▶ **Tarea a realizar**:
Responda estas preguntas con datos del extracto sobre el gobierno de Milei:
(a) ¿En qué dos áreas principales ha actuado hasta ahora el gobierno?
(b) ¿Quién presentó el "protocolo antipiquetes" y en qué fecha?
(c) ¿En qué artículo de qué código se funda de modo exclusivo ese protocolo?

▶ **Extracto del texto**:

- - -

La prohibición de protestar en las calles y el arrasador decreto desregulador, contradicen derechos básicos de la Constitución Argentina.
Por Roberto Gargarella (*)
Los primeros días de Javier Milei como presidente de Argentina muestran a un gobierno más atolondrado que dinámico, más irresponsable que audaz. El gobierno exhibe un alto grado de improvisación e impericia, cuando las radicales medidas que impulsa exigen de acuerdos amplios para poder sostenerse en el tiempo.
Más que la inspiración que llega desde “las fuerzas del cielo” (las que suele invocar el presidente), lo que traslucen los primeros movimientos de esta nueva administración es una combinación de ingenuidad e impericia llamativas. Ha sido así en las dos áreas principales en las que ha actuado hasta ahora, y que revisaré a continuación: la social, sobre todo a través de un intento de “restablecimiento del orden” en la calle frente a la protesta social, y la económica, por medio de una arrasadora iniciativa desregulatoria. Anticipo mi juicio al respecto: el contenido de lo que se está haciendo es, en general, muy reprochable, ya que contradice derechos básicos de nuestra demandante Constitución y los medios a los que se está recurriendo resultan insostenibles, por implicar violaciones graves en los procedimientos jurídicamente establecidos.
Comienzo por la cuestión social y así, por el “protocolo antipiquetes” presentado por la ministra de Seguridad, Patricia Bullrich, el 14 de diciembre pasado. Según la ministra, se trata de “un protocolo para el mantenimiento del orden público”, destinado a asegurar la libre circulación de vehículos y personas, ante la habitual organización de piquetes [cortes de calles] que suelen dificultar el tránsito, sobre todo en la ciudad de Buenos Aires. Fundado de modo exclusivo en el art. 194 del Código Penal de la Nación (que sanciona a quien “entorpeciere el normal funcionamiento de los transportes”), el protocolo prohíbe la protesta en las calles, organiza la respuesta coercitiva del Estado, anuncia la quita de subsidios públicos a los manifestantes, y reclama la identificación facial de los protestantes.
A pesar de su desmedida ambición, dicho instrumento exhibe una fragilidad jurídica notable. Por un lado, el protocolo contradice los principales estándares establecidos por el Sistema Interamericano de Derechos Humanos (que considera a calles y plazas como espacios naturales de la protesta, que limita el uso de la fuerza a la prevención de la violencia por parte de los manifestantes, que niega que pueda exigirse el permiso previo a una manifestación política). Por otro lado, el protocolo choca también con la propia Constitución argentina, que protege el derecho de tránsito, tanto como los derechos de manifestación, crítica política, reunión, asamblea, petición, etc. Se trata de derechos fundamentales que no pueden ser, simplemente, removidos o socavados por una resolución ministerial.

- - -

▶ **Filas**:

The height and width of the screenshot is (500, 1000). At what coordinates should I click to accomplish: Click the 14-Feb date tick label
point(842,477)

- - -

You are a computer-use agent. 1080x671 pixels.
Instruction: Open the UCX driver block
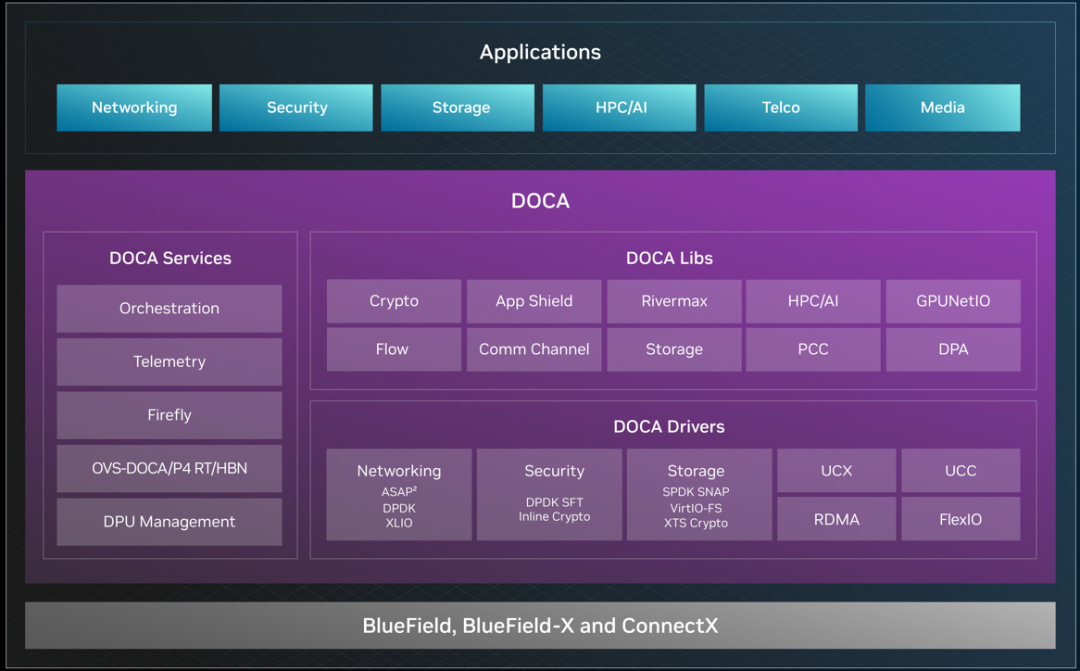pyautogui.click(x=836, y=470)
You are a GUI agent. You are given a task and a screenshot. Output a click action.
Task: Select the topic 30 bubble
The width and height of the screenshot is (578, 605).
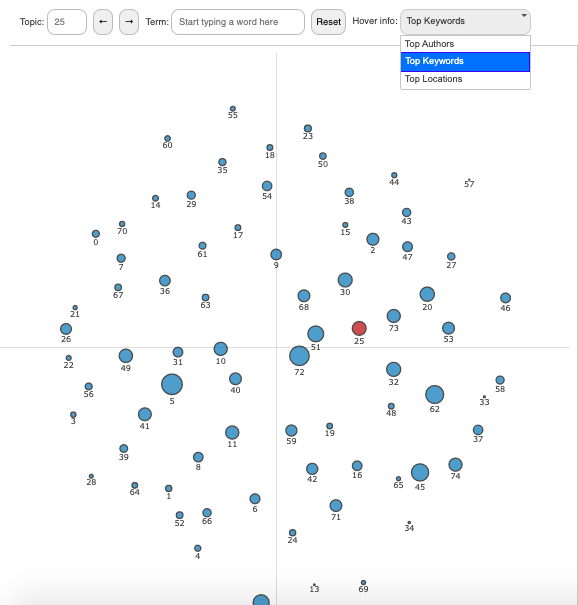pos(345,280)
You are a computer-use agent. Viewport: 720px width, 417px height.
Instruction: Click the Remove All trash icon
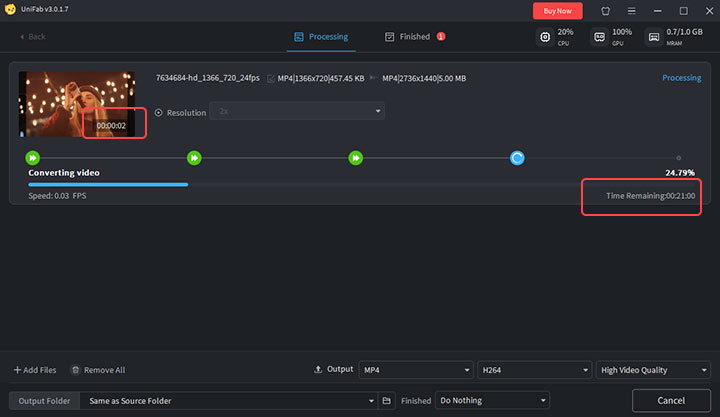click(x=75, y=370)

- - -

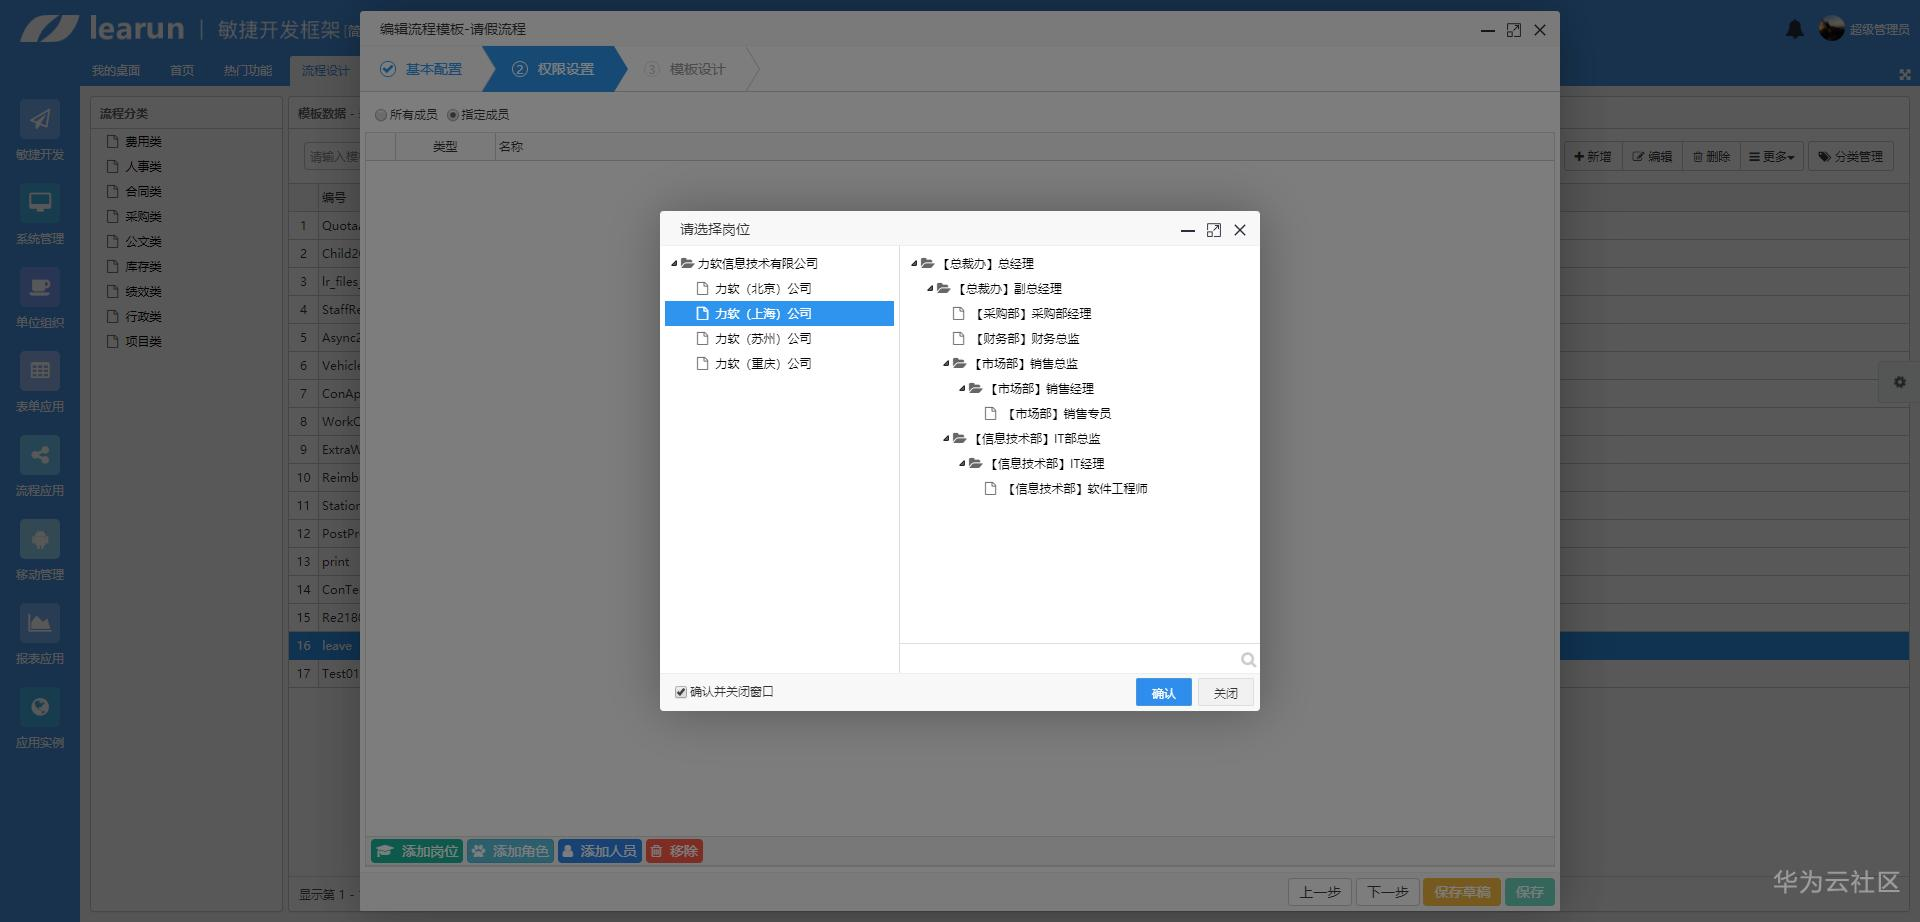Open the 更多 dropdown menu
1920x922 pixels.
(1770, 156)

- - -

▶ **Resultado del ejercicio**:
(a) En la social y en la económica.
(b) Lo presentó la ministra de Seguridad, Patricia Bullrich, el 14 de diciembre pasado.
(c) En el art. 194 del Código Penal de la Nación.